- _Task inputs_
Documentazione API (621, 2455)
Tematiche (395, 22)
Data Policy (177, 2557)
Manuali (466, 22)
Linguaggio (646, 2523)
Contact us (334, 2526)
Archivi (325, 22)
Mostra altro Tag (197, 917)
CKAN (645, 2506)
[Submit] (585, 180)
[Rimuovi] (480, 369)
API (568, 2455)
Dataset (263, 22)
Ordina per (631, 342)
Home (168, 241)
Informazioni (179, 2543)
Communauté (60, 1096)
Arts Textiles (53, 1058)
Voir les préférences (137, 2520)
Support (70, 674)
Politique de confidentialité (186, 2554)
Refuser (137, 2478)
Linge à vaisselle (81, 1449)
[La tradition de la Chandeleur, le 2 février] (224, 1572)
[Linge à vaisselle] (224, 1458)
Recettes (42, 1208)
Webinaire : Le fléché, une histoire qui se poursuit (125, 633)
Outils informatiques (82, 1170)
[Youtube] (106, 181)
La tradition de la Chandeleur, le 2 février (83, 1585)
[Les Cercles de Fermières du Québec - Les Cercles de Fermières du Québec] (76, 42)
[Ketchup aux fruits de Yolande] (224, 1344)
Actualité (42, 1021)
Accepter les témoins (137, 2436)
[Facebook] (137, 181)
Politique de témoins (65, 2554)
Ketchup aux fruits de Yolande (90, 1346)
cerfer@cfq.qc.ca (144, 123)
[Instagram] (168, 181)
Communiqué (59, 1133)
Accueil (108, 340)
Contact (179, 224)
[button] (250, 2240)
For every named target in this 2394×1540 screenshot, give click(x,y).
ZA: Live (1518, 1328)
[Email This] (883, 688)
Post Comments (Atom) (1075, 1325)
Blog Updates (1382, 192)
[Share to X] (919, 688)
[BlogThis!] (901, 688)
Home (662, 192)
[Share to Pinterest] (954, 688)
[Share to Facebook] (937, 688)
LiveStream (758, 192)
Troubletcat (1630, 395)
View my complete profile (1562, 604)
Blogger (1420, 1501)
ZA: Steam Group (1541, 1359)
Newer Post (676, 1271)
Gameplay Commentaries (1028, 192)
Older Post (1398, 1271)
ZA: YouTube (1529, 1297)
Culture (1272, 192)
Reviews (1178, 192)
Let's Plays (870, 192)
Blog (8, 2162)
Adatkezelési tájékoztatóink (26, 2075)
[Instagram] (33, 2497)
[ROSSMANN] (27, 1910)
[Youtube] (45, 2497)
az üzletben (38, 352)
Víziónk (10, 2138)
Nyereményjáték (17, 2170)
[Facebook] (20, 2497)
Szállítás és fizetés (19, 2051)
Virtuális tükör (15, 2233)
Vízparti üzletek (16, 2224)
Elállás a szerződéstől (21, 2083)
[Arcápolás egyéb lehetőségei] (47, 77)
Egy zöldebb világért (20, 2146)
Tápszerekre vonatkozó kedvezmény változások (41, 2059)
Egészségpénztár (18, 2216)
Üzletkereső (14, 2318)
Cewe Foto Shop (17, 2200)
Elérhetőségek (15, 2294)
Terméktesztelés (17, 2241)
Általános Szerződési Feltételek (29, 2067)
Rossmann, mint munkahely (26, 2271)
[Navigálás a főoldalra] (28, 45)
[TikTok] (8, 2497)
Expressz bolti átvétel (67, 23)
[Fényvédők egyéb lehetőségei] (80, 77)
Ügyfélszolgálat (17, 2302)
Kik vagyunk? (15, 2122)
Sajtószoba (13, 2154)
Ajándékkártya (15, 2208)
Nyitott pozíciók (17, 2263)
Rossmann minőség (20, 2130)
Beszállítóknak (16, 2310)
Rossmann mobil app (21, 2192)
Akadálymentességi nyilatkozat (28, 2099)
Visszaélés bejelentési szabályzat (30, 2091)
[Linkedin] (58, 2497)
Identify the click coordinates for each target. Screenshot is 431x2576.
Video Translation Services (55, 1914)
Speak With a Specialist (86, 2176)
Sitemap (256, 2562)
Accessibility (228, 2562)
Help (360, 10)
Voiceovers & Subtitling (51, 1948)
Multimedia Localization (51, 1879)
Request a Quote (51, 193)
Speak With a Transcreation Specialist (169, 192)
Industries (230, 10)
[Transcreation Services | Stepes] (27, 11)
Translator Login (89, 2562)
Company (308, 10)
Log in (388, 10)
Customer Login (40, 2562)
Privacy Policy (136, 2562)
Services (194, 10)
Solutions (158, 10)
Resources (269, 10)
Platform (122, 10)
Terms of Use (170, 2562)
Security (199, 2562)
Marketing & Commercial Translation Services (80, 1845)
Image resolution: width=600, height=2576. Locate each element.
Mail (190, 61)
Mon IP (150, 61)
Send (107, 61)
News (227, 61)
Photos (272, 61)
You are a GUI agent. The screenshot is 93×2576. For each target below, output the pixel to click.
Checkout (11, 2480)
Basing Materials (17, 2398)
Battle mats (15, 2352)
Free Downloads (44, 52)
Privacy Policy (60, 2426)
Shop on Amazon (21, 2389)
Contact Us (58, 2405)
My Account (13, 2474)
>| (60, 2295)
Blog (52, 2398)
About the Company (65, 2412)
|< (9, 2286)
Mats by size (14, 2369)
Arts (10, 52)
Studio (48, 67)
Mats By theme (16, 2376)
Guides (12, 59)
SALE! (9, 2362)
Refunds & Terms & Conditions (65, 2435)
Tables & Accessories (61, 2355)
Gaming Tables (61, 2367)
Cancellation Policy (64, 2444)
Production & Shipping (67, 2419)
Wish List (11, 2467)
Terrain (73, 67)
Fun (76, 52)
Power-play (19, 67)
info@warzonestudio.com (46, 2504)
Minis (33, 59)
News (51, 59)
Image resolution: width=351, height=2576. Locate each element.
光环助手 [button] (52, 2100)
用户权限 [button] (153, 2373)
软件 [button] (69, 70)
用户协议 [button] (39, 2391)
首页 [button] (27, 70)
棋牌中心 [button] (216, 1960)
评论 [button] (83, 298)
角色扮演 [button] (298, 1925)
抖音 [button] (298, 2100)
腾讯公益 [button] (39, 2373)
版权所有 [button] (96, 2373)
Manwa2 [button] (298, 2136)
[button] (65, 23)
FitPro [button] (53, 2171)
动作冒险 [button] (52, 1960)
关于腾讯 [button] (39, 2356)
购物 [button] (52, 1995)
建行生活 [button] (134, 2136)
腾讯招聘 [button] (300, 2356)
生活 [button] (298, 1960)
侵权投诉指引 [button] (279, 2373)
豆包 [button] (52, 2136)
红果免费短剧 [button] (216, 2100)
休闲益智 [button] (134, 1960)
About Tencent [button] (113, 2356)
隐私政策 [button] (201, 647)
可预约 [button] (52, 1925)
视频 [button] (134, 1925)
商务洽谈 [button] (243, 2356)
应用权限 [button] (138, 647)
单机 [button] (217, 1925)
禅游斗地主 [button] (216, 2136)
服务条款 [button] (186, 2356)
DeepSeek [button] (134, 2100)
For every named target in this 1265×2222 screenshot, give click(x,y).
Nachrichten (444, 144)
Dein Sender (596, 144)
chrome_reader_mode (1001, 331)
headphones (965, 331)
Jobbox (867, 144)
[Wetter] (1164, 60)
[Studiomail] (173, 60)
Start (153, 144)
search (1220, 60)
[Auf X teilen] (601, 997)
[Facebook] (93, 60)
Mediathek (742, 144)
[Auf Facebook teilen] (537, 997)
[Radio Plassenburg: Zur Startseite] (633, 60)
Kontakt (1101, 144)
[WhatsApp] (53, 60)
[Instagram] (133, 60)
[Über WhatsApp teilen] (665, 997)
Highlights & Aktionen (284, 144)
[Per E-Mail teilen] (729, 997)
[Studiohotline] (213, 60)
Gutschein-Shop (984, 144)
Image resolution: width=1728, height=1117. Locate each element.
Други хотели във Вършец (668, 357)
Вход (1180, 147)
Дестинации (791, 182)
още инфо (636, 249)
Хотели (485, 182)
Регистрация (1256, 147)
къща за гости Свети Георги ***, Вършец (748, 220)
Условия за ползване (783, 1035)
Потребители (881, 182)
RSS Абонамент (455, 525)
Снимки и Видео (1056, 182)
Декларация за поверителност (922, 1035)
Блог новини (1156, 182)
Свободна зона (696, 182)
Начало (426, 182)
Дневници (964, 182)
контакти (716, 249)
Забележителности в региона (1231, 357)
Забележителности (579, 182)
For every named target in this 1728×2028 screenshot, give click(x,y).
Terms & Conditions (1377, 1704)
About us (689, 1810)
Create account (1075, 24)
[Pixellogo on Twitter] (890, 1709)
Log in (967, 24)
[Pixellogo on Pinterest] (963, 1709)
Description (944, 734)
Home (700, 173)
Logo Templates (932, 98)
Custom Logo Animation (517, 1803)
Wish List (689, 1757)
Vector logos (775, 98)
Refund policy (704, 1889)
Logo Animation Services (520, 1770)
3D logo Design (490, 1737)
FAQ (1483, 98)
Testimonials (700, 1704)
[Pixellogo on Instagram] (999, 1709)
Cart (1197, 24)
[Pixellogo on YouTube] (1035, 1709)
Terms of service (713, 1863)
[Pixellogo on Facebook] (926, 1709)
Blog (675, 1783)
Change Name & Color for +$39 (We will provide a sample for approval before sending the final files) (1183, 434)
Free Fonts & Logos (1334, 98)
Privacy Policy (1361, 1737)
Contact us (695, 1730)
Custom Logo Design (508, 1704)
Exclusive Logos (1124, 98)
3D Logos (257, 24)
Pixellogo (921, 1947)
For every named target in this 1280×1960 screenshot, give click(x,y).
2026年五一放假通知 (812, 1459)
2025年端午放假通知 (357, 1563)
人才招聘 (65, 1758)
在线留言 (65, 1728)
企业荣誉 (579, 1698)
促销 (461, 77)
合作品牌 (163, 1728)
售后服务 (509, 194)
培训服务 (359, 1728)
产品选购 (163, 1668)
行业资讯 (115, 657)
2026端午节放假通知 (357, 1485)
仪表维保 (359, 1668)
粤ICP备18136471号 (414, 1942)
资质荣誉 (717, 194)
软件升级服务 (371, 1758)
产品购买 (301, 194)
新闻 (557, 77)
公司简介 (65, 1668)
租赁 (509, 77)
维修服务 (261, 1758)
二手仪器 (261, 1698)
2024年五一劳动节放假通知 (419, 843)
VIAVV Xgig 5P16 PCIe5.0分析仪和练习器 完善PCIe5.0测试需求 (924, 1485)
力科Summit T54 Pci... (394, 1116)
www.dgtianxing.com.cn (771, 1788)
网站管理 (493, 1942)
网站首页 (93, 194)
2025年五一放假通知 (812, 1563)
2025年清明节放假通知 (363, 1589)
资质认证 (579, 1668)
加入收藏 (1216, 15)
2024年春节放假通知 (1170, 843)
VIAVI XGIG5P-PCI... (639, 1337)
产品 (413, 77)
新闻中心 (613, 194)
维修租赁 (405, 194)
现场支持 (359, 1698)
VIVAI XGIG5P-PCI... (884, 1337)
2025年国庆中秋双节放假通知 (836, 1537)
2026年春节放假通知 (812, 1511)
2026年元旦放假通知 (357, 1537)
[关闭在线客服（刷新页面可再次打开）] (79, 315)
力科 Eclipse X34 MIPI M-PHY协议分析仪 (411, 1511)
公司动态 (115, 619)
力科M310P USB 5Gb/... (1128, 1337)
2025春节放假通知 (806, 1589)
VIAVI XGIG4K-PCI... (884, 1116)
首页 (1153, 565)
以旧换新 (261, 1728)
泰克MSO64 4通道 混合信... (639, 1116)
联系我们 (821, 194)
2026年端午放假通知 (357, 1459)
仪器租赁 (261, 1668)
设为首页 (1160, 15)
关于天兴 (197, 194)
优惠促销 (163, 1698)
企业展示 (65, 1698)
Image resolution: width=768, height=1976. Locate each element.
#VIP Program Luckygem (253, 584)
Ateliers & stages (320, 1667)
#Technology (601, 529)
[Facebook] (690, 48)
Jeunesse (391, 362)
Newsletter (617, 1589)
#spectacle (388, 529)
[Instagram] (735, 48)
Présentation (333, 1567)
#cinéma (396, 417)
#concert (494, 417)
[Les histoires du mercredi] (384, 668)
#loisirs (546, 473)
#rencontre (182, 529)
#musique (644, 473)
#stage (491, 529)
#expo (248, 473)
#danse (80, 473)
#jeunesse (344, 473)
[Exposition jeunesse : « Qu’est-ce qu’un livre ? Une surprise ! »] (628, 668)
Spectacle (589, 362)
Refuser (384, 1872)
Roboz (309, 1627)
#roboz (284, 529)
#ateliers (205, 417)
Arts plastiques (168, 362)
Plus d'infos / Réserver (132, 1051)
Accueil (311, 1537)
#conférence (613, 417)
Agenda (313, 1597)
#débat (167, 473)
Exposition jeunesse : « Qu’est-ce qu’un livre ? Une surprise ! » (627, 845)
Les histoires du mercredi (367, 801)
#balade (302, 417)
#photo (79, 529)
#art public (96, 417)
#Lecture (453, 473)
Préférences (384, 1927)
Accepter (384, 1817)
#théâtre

- _Task description_
All lines in the data above from the one with "az üzletben (38, 352)" through the one with "Egy zöldebb világért (20, 2146)" must be repeated exactly, and no others.

- _Result for this task_
az üzletben (38, 352)
Víziónk (10, 2138)
Nyereményjáték (17, 2170)
[Facebook] (20, 2497)
Szállítás és fizetés (19, 2051)
Virtuális tükör (15, 2233)
Vízparti üzletek (16, 2224)
Elállás a szerződéstől (21, 2083)
[Arcápolás egyéb lehetőségei] (47, 77)
Egy zöldebb világért (20, 2146)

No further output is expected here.